Глядя на длинную туманную прогалину, в глубине которой невидимая птица считала годы, Трофимыч поднял голову и добавил:
— Знания у меня были порядочные. Отвечал я внятно и быстро. А на экзамене спрашивал сам Брусилов. Например: что такое повод?
— Повод?
— Повод служит для управления ртом лошади и поддержания ее баланса на ходу. Но больше является регулятором движения… А вот твердости в командах достаточной у меня не было.
Пароль опять забеспокоился. Трофимыч попросил проехать на Кинь-Камне вперед, чтобы он мог взять за мной в спину.
На просеке, шагах в десяти, я увидел яркий, броский и ровный отблеск. Такой свет держится на дверях, отворенных в другую комнату, на стеклах окон, если смотришь на дом с улицы, на соснах — в вышине; он повисает в воздухе в сквозном луче и очень часто бьется на водной поверхности; «в куполах солнца дым»; он после грозы на мокрых крышах и блестящих лужах; большие корабли несут его на трубах, самолеты — на фюзеляже и крыльях, когда их можно видеть высоко в безоблачный день; и, что бы ни творилось вокруг, всегда этот отсвет сияющ и спокоен, он вызывает щемящее чувство и кажется знаком далекого времени, которое было или придет.
Лес кончился. Просека вывела нас на опушку. Лошади притихли.
— В четырнадцатом году, — сказал Трофимыч, — мы должны были встречать далматинского эрцгерцога.
С утра до вечера учили их на приветствие отвечать: «Добре дошли!» А эрцгерцог вышел и сказал по-русски: «Здорово, ребята!»
— Что же вы?
— Смешались мы.
Мы двинулись вдоль шоссе.
— Какая же раньше была красивая форма! — Трофимыч вспомнил, как они, блистая, поджидали эрцгерцога. — Особенно гвардейцы. Кивер, этишкет, галуны, ташка.
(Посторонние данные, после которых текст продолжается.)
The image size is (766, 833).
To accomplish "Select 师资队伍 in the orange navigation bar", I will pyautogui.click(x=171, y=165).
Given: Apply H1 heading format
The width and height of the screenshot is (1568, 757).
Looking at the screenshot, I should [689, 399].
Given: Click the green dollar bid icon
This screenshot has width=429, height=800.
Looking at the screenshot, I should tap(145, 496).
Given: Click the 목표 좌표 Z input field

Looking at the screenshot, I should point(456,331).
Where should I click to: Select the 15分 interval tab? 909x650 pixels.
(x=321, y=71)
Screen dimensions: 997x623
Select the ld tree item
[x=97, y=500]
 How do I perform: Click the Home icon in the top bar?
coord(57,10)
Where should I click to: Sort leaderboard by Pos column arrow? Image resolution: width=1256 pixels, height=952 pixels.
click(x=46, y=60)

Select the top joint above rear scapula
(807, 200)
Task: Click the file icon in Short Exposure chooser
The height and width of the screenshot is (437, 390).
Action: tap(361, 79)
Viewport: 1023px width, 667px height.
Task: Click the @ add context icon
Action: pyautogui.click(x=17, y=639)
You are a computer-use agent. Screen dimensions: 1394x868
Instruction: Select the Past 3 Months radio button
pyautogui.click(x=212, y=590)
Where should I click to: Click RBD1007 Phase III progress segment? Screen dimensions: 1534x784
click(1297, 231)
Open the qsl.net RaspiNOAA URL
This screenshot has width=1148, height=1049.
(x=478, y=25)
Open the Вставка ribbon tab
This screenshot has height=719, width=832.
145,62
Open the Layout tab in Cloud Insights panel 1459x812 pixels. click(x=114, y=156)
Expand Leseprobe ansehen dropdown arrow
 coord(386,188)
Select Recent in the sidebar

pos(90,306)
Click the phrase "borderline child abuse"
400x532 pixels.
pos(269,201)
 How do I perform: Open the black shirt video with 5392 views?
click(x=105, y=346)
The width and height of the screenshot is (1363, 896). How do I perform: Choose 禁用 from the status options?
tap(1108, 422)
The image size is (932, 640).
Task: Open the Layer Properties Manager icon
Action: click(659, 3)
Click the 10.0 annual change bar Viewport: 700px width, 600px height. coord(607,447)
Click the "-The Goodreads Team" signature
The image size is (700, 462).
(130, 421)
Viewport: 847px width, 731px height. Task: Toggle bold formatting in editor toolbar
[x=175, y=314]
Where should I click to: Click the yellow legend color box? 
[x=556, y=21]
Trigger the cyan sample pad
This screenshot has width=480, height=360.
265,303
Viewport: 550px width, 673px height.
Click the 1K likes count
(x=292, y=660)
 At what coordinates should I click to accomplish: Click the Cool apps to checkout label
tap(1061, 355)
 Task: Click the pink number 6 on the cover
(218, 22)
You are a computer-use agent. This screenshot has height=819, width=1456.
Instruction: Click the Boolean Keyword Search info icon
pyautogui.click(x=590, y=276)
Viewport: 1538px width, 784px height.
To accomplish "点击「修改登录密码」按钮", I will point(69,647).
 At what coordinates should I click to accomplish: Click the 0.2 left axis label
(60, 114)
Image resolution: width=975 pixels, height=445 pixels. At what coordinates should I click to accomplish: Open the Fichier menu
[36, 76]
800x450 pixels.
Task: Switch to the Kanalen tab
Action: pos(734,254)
— А ташку, Трофимыч, носили у пояса?
— Совершенно верно.
Этишкет. Кивер. Галуны. Ташка. Сколько же всяческих названий помнит Трофимыч! Впрочем, однажды я его озадачил.
Я приехал к нему на конный завод. Он был обрадован и попросил только извинения за то, что снесет пойло поросенку и тотчас вернется. Я заглянул в книжку, которая оказалась у него на столе. Это были повести Толстого, я взялся за «Казаков». Выхватил главу из середины. Почти сразу меня остановила фраза: «Лукашка вел проездом своего кабардинца, за которым не поспевали шагом другие лошади».